+++ Source material +++

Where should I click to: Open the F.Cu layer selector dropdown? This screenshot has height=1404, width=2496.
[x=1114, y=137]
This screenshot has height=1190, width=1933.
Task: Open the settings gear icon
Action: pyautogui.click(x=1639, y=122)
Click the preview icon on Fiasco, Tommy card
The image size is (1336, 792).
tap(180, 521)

+++

• Problem:
Reproduce all the records. Keep them exact, please.

• Output for this exercise:
Where should I click to: Open the F.Cu layer selector dropdown? This screenshot has height=1404, width=2496.
[x=1114, y=137]
This screenshot has height=1190, width=1933.
Task: Open the settings gear icon
Action: pyautogui.click(x=1639, y=122)
Click the preview icon on Fiasco, Tommy card
The image size is (1336, 792).
tap(180, 521)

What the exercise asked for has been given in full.